*TASK REQUIREMENTS*
• A. In the External links thread, what workaround stopped the internal links from being treated as external?
• B. List every domain name that appears in the External links thread.
• C. Quote the External links thread starting with "Recently, the development" and going on through "module at all.".

*TEXT*

◇ ◇ ◇ ◇

Strange scenario here: While developing a new website under a temporary domain (www2.icc.or.at) the External links module worked fine - i.e. only links to other domains have been treated as external.
Recently, the development site got live at its official domain (www.icc.or.at). That switch suddenly caused the External links module to treat *all* links as external! I tried to disable the module and wanted to apply the uninstall routine (but it does not have one), so I just re-enabled it, reset its settings to default, flushed all caches, but nothing helped. Whenever I tick the "Add icon to external links" checkbox (at admin/settings/extlink) - all links get the icon! Thus, I currently can no longer use this module at all.
Any ideas??
Comments
Comment #1
roball commentedAs a workaround, also ticking the "Consider subdomains internal" checkbox stopped treating all the (in fact internal) links as external. However, I would prefer not to treat subdomains as internal, since we have external sites using subdomains such as df09.icc.or.at.
Comment #2
quicksketchThe problem is because in your particular situation, External Links cannot identify which part of the domain is the top level domain, to domain name, and subdomains. External Links uses pattern matching to determine each of these pieces, but in your situation, the domain name is too short for it to figure it out correctly. I've tried making the regex universal in the past, but it's pretty tricky working with short domain names like that. The current regex works on 99% of sites (just an estimate), but domain names as short as yours fall into the unfortunate 1% exception. I'd be happy to look at patches or suggestions.

◇ ◇ ◇ ◇

*DATA RECORDS*
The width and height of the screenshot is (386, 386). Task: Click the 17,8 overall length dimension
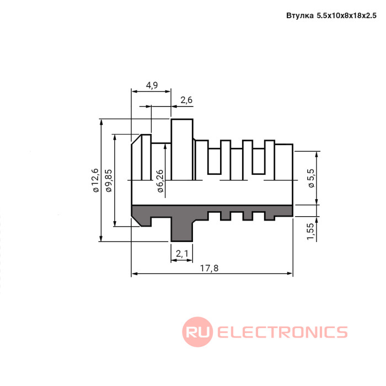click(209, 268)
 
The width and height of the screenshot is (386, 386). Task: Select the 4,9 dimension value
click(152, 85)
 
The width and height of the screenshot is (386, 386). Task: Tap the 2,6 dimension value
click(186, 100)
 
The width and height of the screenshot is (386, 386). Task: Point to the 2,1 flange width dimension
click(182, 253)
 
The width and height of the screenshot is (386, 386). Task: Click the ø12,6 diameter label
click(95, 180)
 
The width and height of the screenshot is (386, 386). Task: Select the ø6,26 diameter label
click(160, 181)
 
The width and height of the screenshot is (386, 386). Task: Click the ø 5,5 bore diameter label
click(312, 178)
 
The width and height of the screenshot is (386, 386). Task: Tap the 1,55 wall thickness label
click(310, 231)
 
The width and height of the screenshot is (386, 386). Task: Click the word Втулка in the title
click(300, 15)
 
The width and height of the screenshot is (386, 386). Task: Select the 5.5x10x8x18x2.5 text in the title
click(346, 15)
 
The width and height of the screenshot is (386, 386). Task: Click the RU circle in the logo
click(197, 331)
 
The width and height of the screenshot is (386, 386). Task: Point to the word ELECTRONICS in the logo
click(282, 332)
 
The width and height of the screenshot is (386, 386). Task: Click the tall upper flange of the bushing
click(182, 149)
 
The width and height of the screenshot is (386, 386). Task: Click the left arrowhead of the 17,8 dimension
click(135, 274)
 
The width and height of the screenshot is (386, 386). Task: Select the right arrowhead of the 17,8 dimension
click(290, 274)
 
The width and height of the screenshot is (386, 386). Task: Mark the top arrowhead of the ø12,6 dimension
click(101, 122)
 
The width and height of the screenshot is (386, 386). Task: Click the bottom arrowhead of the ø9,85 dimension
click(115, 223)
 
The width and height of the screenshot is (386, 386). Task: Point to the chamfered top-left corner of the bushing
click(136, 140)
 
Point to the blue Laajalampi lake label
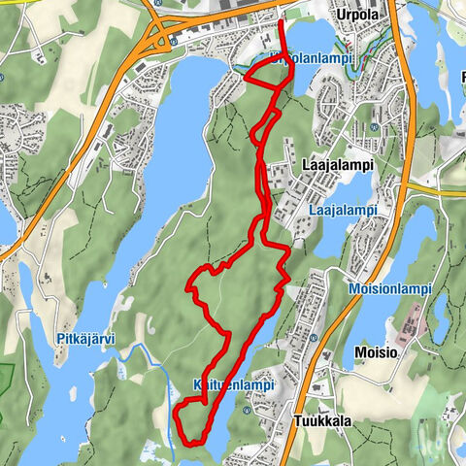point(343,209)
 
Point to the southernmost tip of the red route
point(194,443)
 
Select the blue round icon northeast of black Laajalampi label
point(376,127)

◇ ◇ ◇ ◇

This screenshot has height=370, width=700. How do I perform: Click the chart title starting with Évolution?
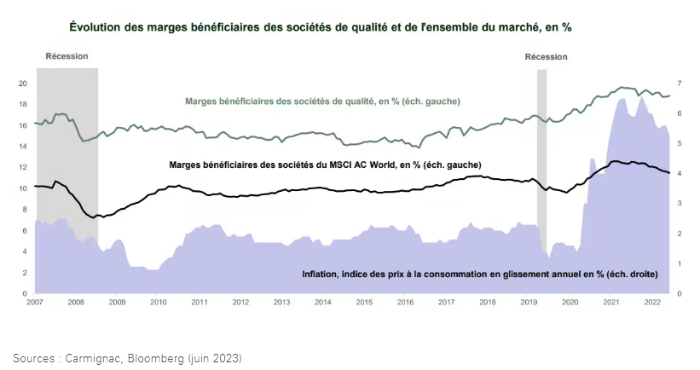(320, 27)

◇ ◇ ◇ ◇

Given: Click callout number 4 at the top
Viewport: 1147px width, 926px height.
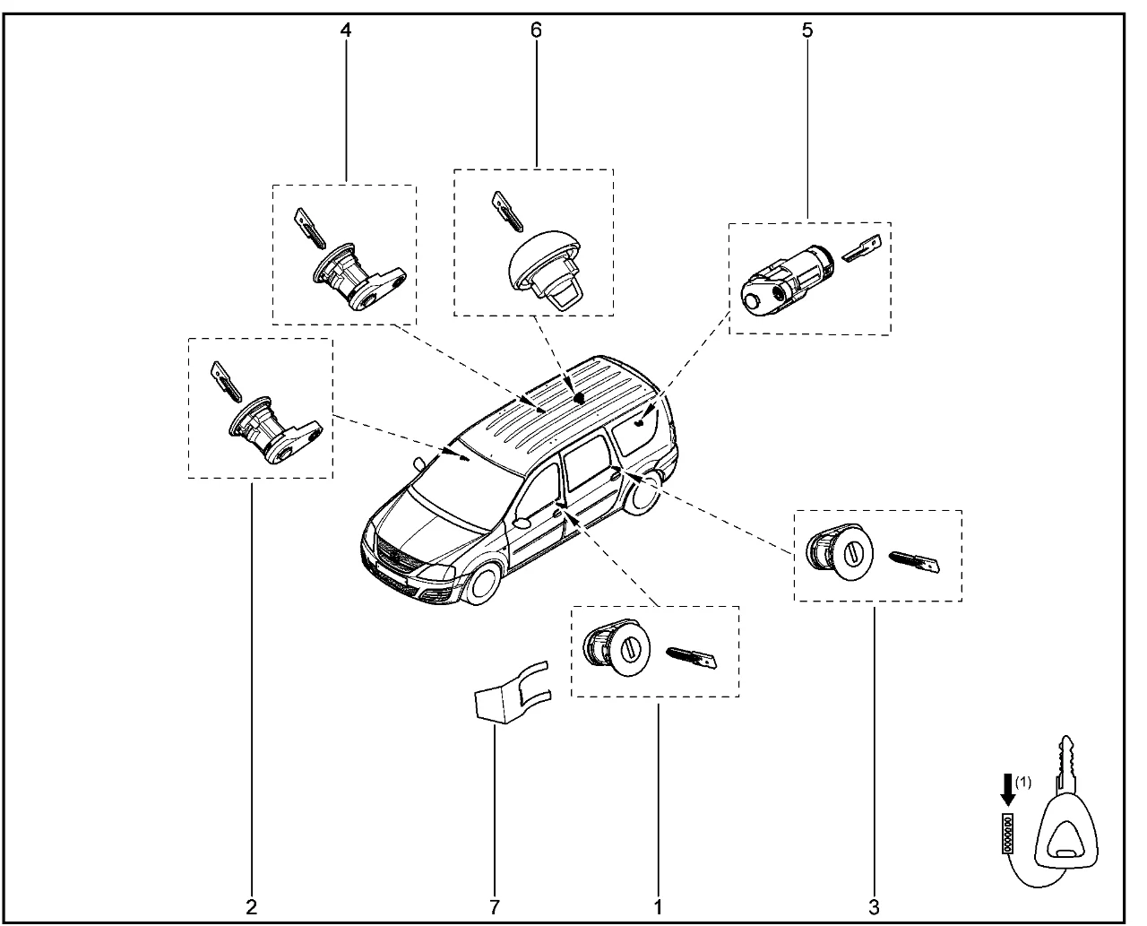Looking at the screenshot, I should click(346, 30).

◇ ◇ ◇ ◇

*TASK-BY-TASK ANSWERS*
• A. Ticking the "Consider subdomains internal" checkbox stopped the internal links from being treated as external.

• B. www2.icc.or.at, www.icc.or.at, df09.icc.or.at

• C.
Recently, the development site got live at its official domain (www.icc.or.at). That switch suddenly caused the External links module to treat *all* links as external! I tried to disable the module and wanted to apply the uninstall routine (but it does not have one), so I just re-enabled it, reset its settings to default, flushed all caches, but nothing helped. Whenever I tick the "Add icon to external links" checkbox (at admin/settings/extlink) - all links get the icon! Thus, I currently can no longer use this module at all.